[SPARK-25216][SQL] Improve error message when a column containing dot cannot be resolved #22208

icexelloss · 2018-08-23T18:44:00Z

What changes were proposed in this pull request?

The current error message is often confusing to a new Spark user that a column containing "." needs backticks quote.

For example, consider the following code:

spark.range(0, 1).toDF('a.b')['a.b']

the current message looks like this and is confusing:

Cannot resolve column name "a.b" among (a.b)

This PR improves the error message to,

Cannot resolve column name "a.b" among (a.b). Try adding backticks to the column name, i.e., `a.b`;

How was this patch tested?

Manual test in shell

SparkQA · 2018-08-23T22:21:21Z

Test build #95178 has finished for PR 22208 at commit 21a3732.

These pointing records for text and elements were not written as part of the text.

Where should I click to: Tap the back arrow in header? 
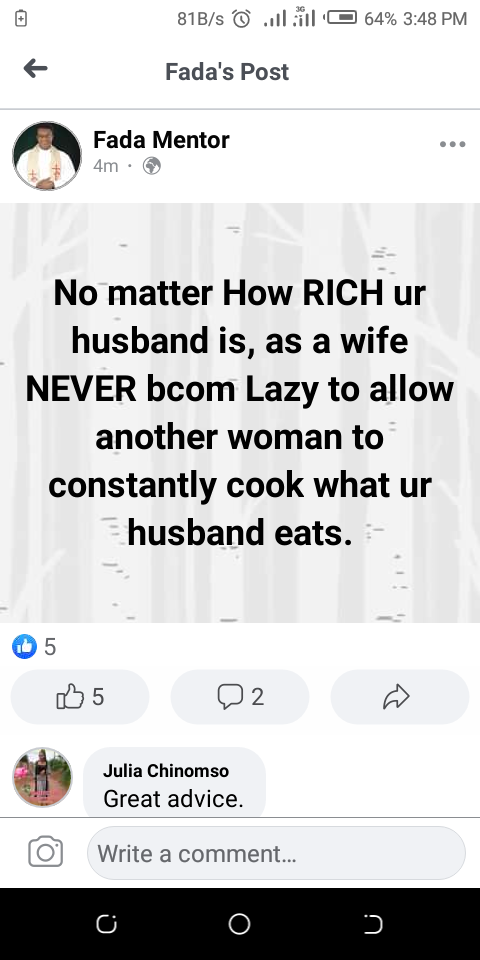pyautogui.click(x=36, y=69)
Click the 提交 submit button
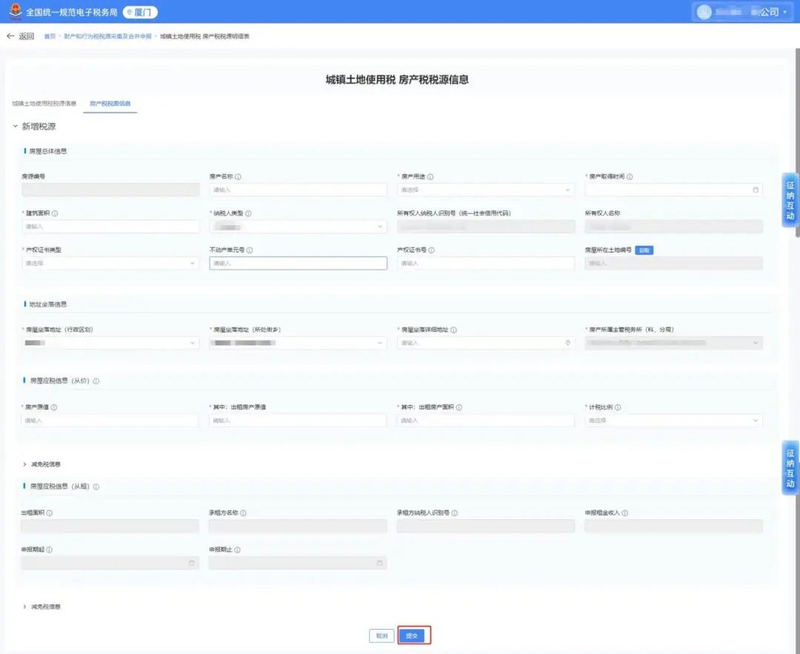 click(x=413, y=635)
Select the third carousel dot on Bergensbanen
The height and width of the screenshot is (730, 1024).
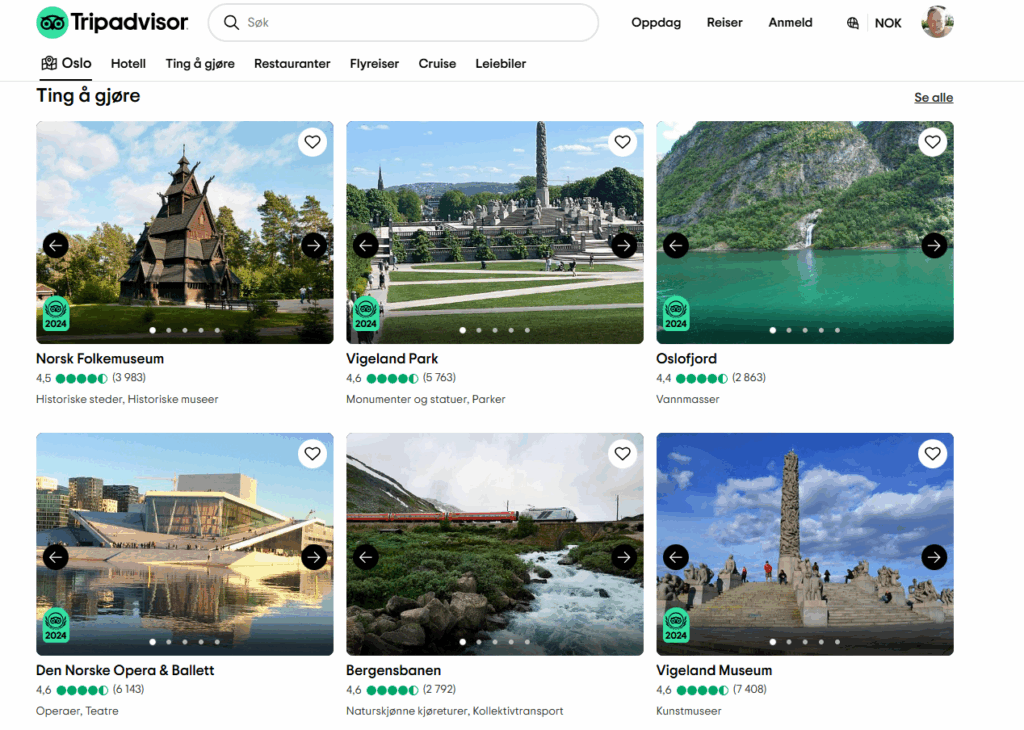[x=495, y=643]
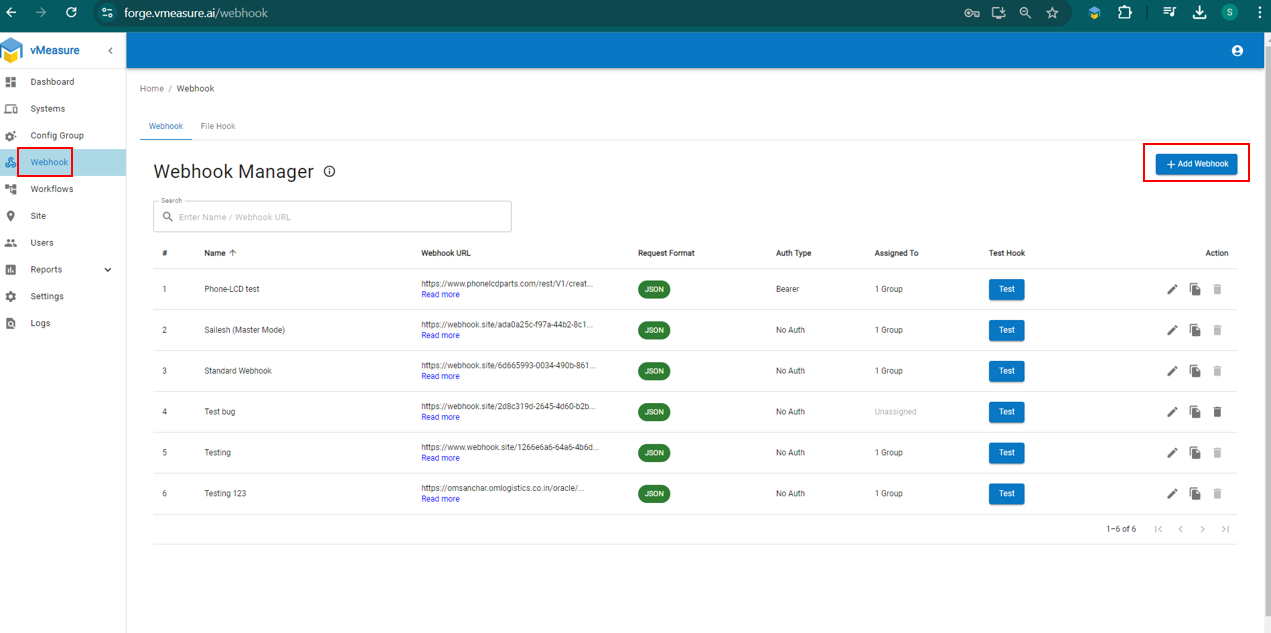Click the info icon beside Webhook Manager

329,172
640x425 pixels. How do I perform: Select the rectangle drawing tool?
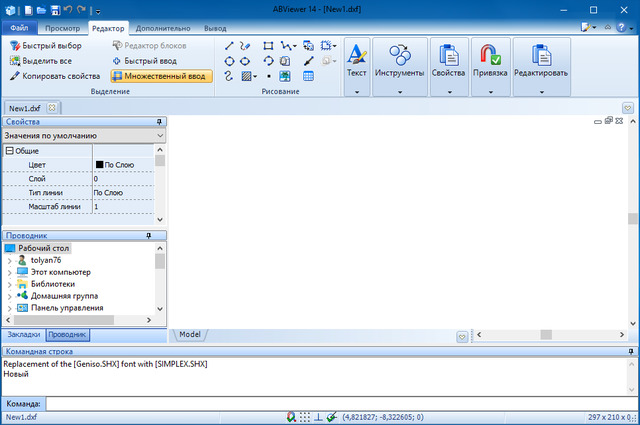(x=268, y=46)
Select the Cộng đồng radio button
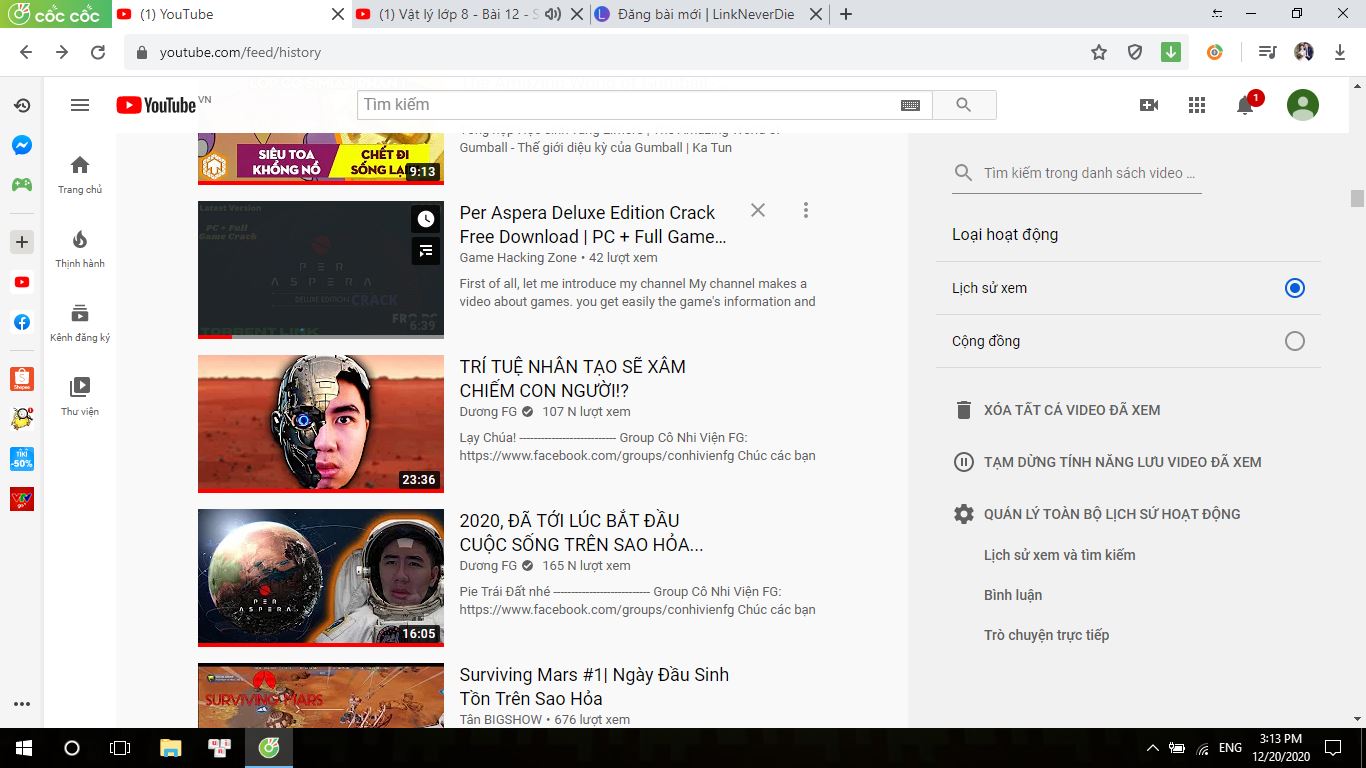Viewport: 1366px width, 768px height. tap(1294, 341)
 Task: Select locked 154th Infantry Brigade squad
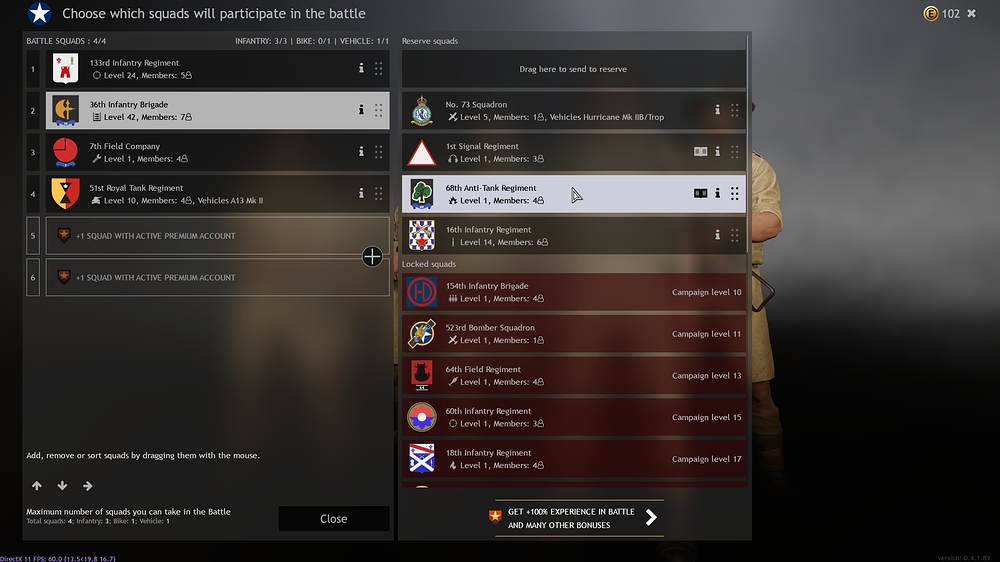[x=573, y=292]
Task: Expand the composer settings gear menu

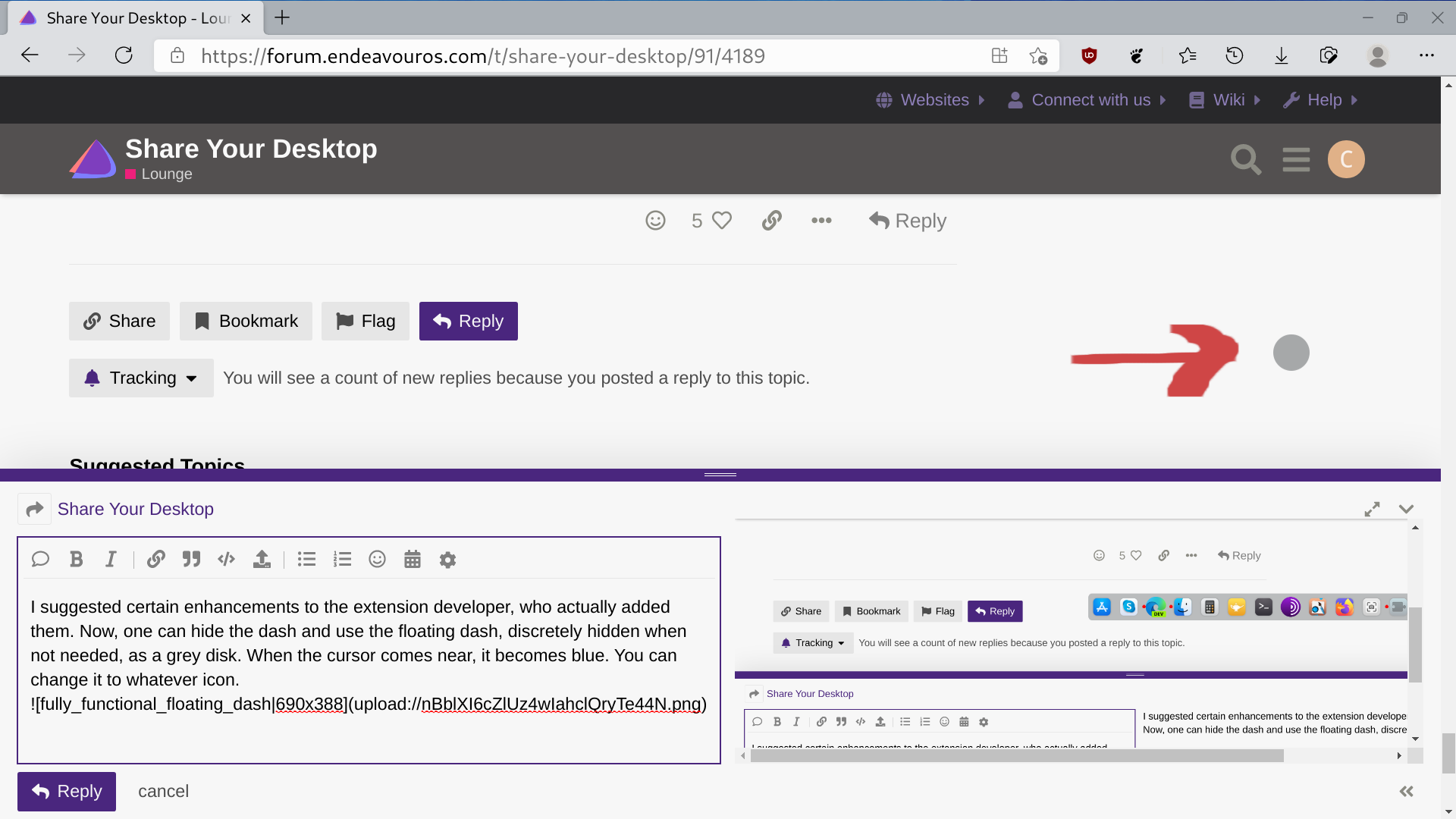Action: 447,560
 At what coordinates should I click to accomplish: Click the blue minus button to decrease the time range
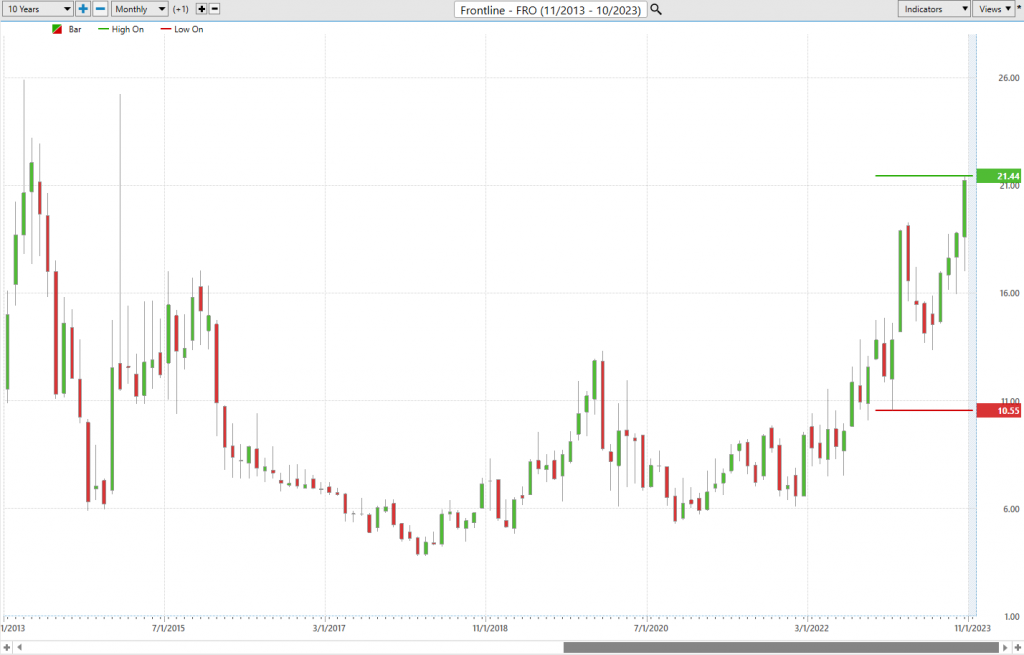100,9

This patch passes all tests.
This patch merges cleanly.
This patch adds no public classes.

HyukjinKwon · 2018-08-24T01:29:48Z

sql/core/src/main/scala/org/apache/spark/sql/Dataset.scala

+        if (schema.fieldNames.contains(colName)) {
+          throw new AnalysisException(
+            s"""Cannot resolve column name "$colName" among (${schema.fieldNames.mkString(", ")}).
+               | Try adding backticks to the column name, i.e., `$colName`"""


I would explain, for instance, if the name parts in the column should be kept as the part of its column name, try to quote them by backticks.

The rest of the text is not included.